France hasn’t grown accustomed to being a middle power, and their country’s status in Europe and the world was a question that most voters thought was neglected. "France should push the Europeans to act when the Americans don’t want to, for example in the Middle East," said.

Hervé, an auditor in the agro-industry. "If every European country does its own thing, we'll never count." In the first round, the French vote forsomeone, he explained. In the run-off, they vote againstthe worst option. But at the end of the day, "the most important thing is whether we win the World Cup."

A few miles away, voters had to find their way through a maze of television lorries, because Mr Chirac pitched his campaign headquarters across the street from the town hall of the poor, racially mixed 10th arrondissement. Some found the choice of 16 candidates overwhelming.

Not Vincent, a 24 year-old accountant. "The leading candidates didn’t talk about anything important," he said. "But the number of contestants meant some ideas got through." He cast his ballot for Christiane Taubira, from Guyana, because she raised the otherwise totally neglected issue of integrating France’s racial minorities. "Ms Taubira talked about breaking up the ghettos that generate crime," Vincent said.

Although nearly ten per cent of the population is of north African Arab origin, there is not a single Arab cabinet minister or member of the National Assembly. The extreme right-wing candidates, Jean-Marie Le Pen and Bruno Mégret, proposed their own radical solution: don’t integrate immigrants; deport them.

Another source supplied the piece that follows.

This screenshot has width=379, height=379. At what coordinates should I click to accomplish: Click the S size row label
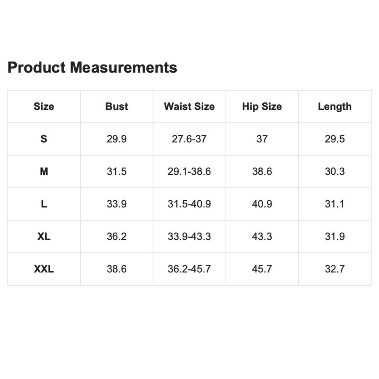[x=44, y=139]
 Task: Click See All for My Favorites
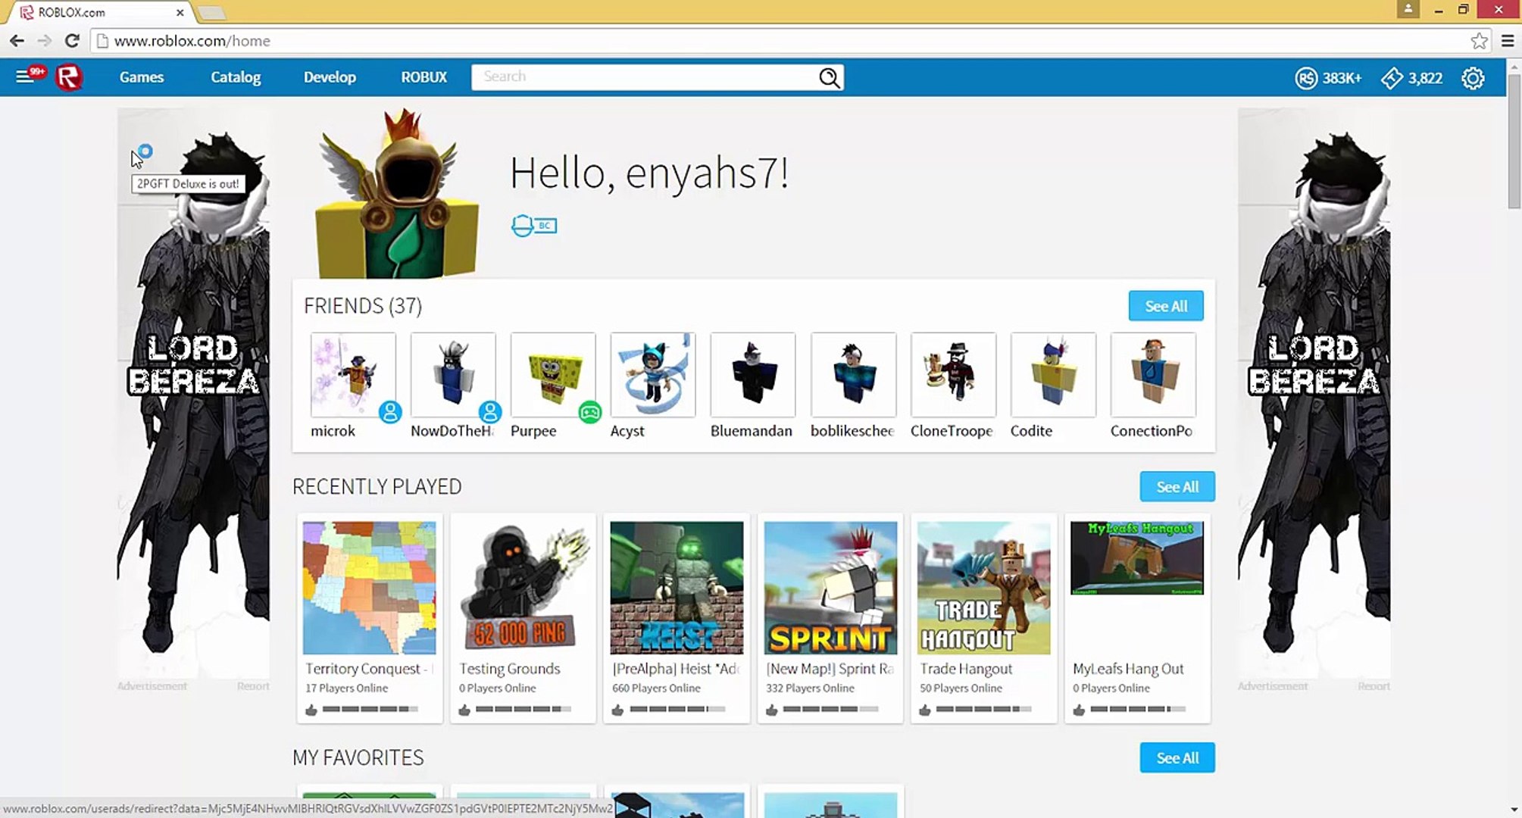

The most important question? "The role of the state," said Mireille, 53, an oil company employee. "The French state does too much; I’m not for total economic liberalisation, but there ought to be a middle ground, and none of our candidates has found it."

Marie-Thérèse was disgusted by the candidates’ "telling us their life stories, and beating up on each other." The proposal by three left-wing candidates, including Mr Jospin, that 18-25 year-olds be given an "autonomy allocation" – pocket money – was "an aberration", the 71 year-old retired nurse said. "They hand out too much money. There’s work in France if you look for it."

Two of Marie-Thérèse’s relatives emigrated to Canada and California, because they were fed up with French taxes. The whirl of financial scandals around her choice for president, Mr Chirac, didn’t worry Marie-Therese. "They’ve all dipped into the till," she said. "What about Mitterrand?"

After the last opinion polls on Friday, commentators alluded to "possible surprises" in the first round. They meant that Mr Le Pen could beat Mr Jospin, but few dared say it.

Coulibaly, 28, an illegal immigrant from the Ivory Coast, runs an African hairdressers across the from Mr Chirac’s headquarters. "All of us saw bigger trouble than Le Pen before we got here," he said. "France is too racially mixed now; they can’t reverse it. Even the extreme right knows that – they just say it to attract voters."